Every single time it is mentioned that Iraq harbored terrorists, it goes unanswered.
Because it is immaterial. Many nations 'harbored' terrorists, including ours, before 9/11. Some, such as Saudi Arabia and Pakistan, may still.
Every time it is mentioned that Saddam's secular dictatorship and Al Qaeda's could never effectively work together because of their massive differences, it also goes unanswered. Every time it is mentioned that the Saudis have been supporting groups like Al Qaeda for years it goes unanswered. Every time it is mentioned that Pakistan was caught red-handed selling nuclear secrets on the open market it goes unanswered.
The Bush administration did not say that the reason we were going to invade Iraq was because Saddam had had contacts with Al Qaeda, or (as they should have) that it was because Saddam was a horrible murdering dictator and the Hitler of Middle East.
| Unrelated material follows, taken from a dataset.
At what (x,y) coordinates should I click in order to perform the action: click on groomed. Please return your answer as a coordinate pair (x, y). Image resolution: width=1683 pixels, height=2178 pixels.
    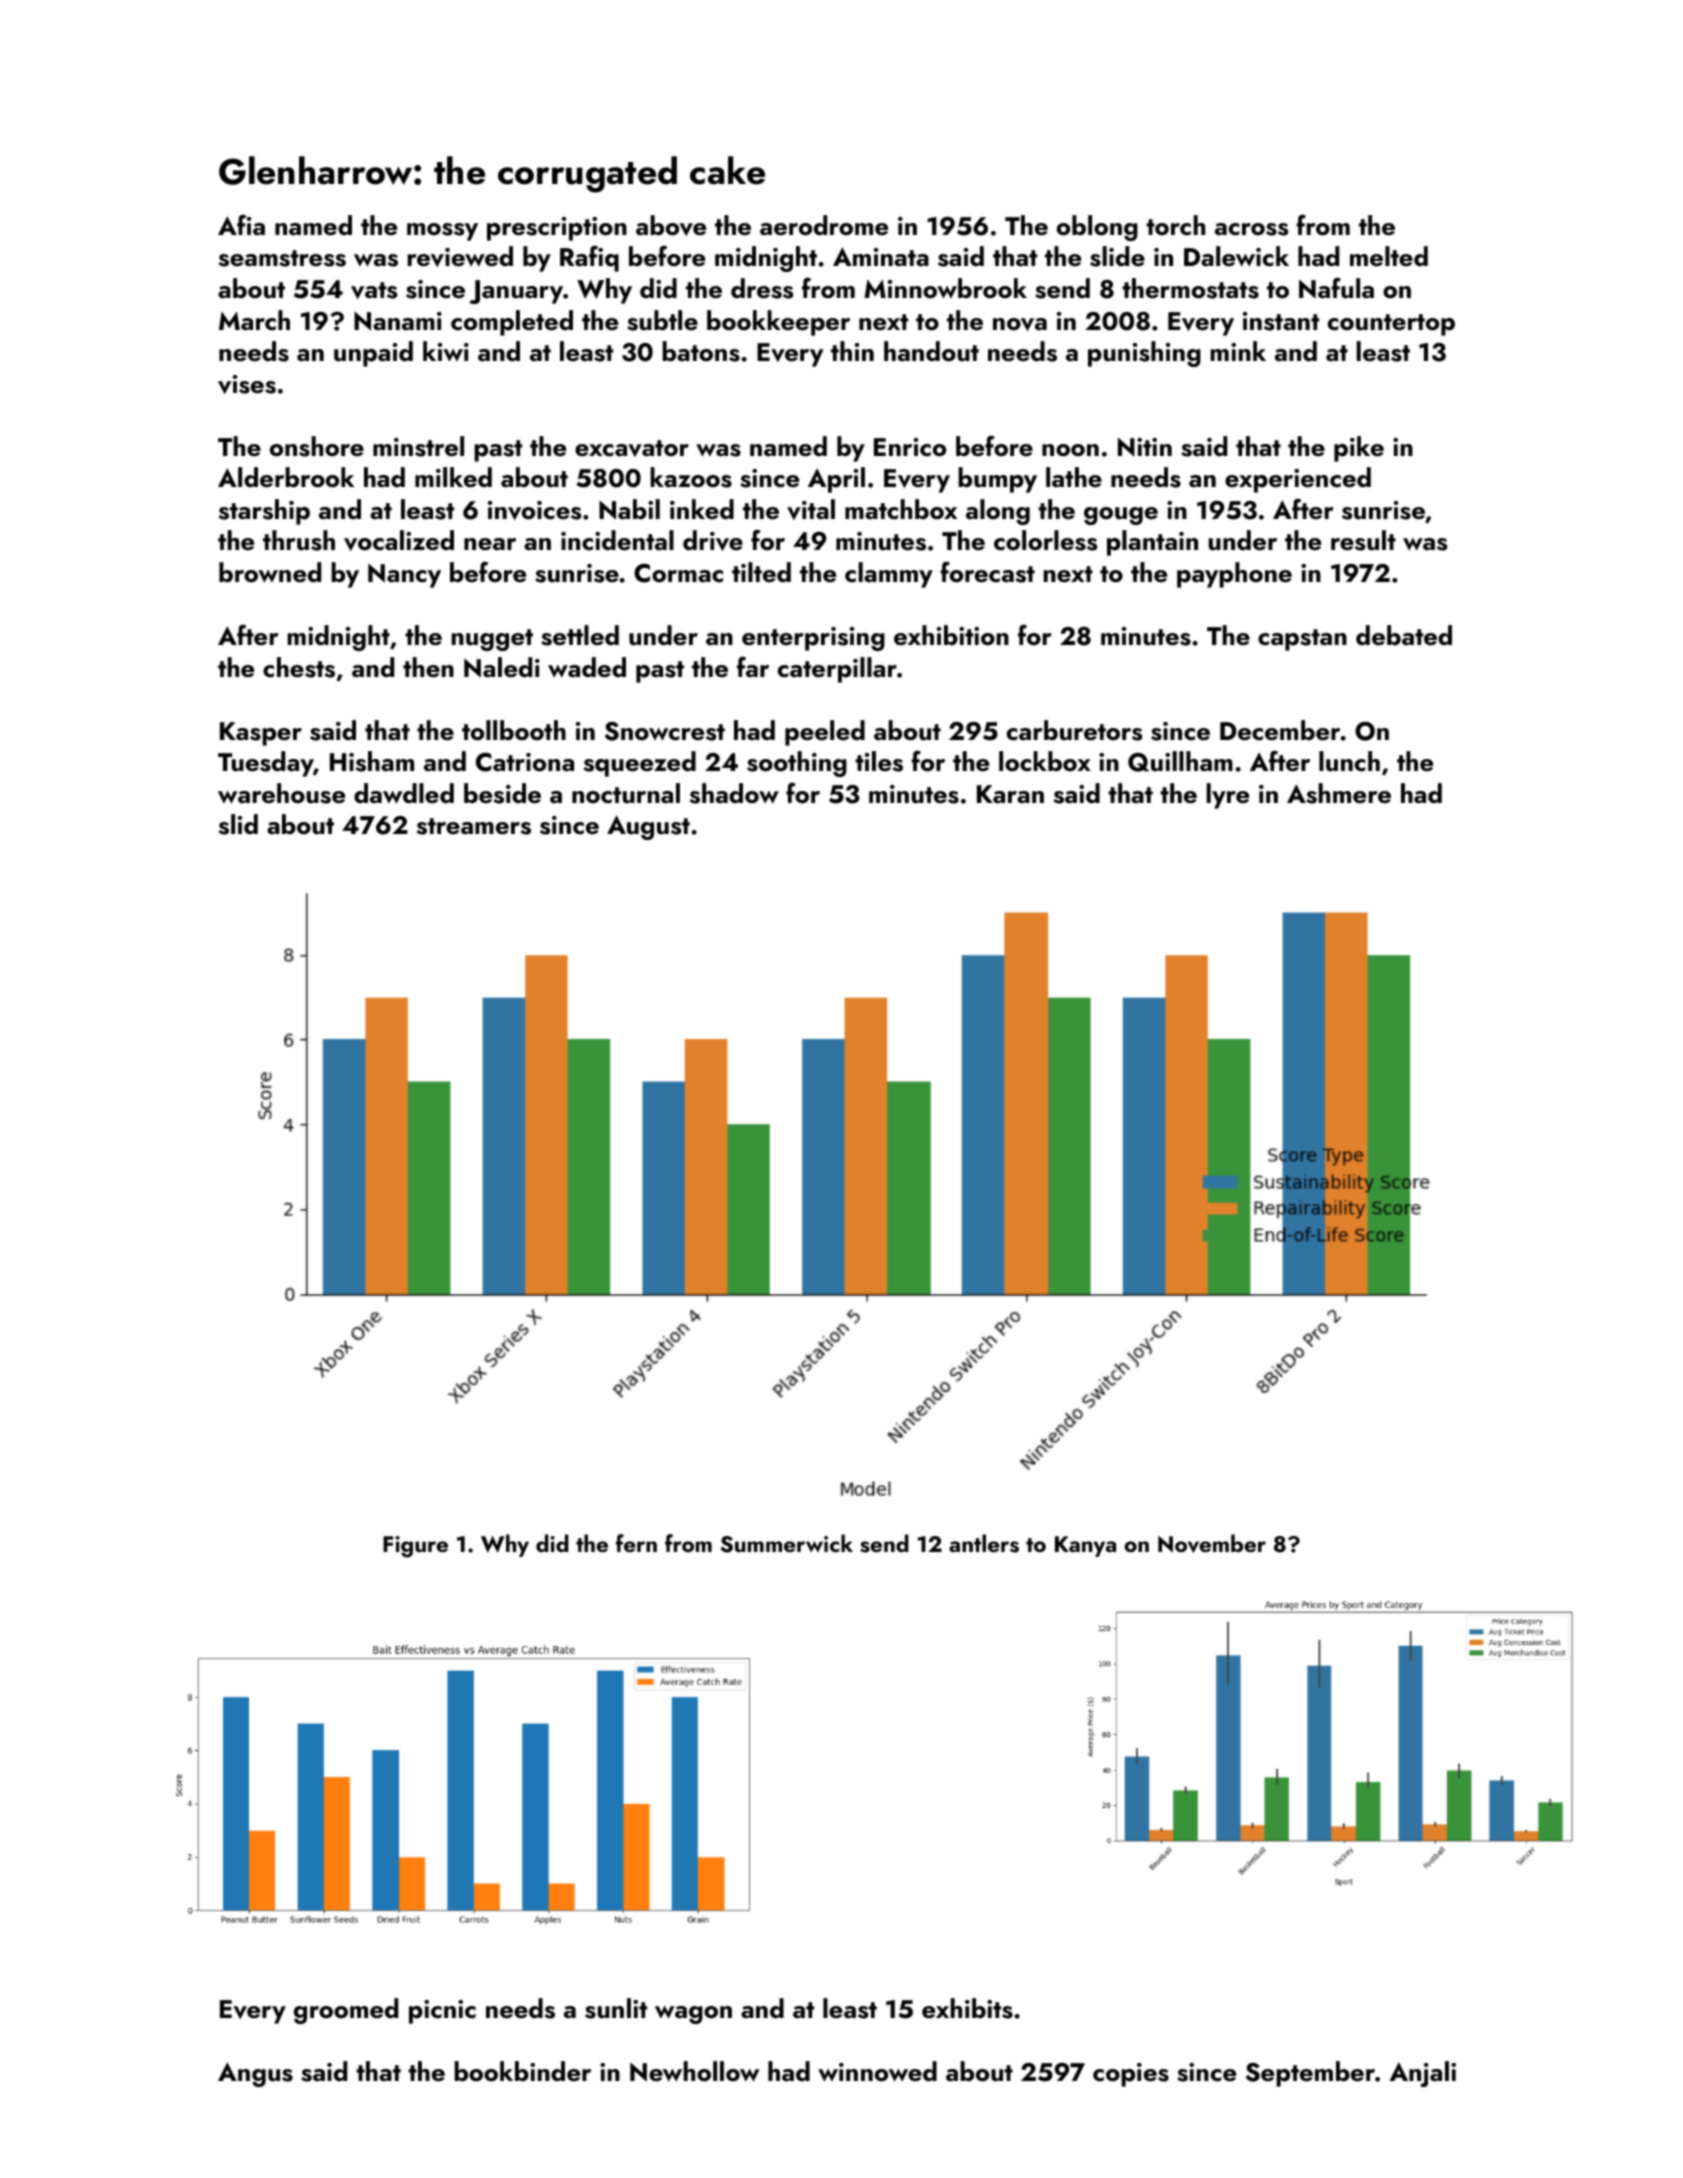
    Looking at the image, I should click on (346, 2011).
Saying, after the fact, that this is why the invasion was a good thing is an exercise in flawed logic.
The response is almost always, like some sort of built-in mechanism democrats have: Saudi Arabia.
Because the government of Saudi Arabia has been openly funding organizations like Al Qaeda for decades as long as they keep their fundamentalism away from the Saudi oil wells. Meanwhile Pakistan was actively supporting the Taliban in Afghanistan as they aided and sheltered Al Qaeda. Where are the Iraqi crimes to compare with those? They met? They both agreed that we are bad? Please!
But the serious difference between the Pakistan/Saudi Arabia and Iraq is that they were not defying the UN weapons sanctions and inspections like Saddam was for over a decade. Plain and simple
It's interesting that the UN is used as the justification for the invasion but the US invasion was not sanctioned or approved by the UN and was carried out in spite of UN objections. The fact that the Bush administration reduced the question to two choices - either for us or against us - certainly helped. If we are going to use the UN as justification then we have to be willing to allow the UN to say 'when''.
I've said it before, this guy was trying to call out our bluff.
So has Castro, when do we get him? Taking a nation to war and committing it to an occupation that could take decades should rest on more than a matter of having your 'bluff' called.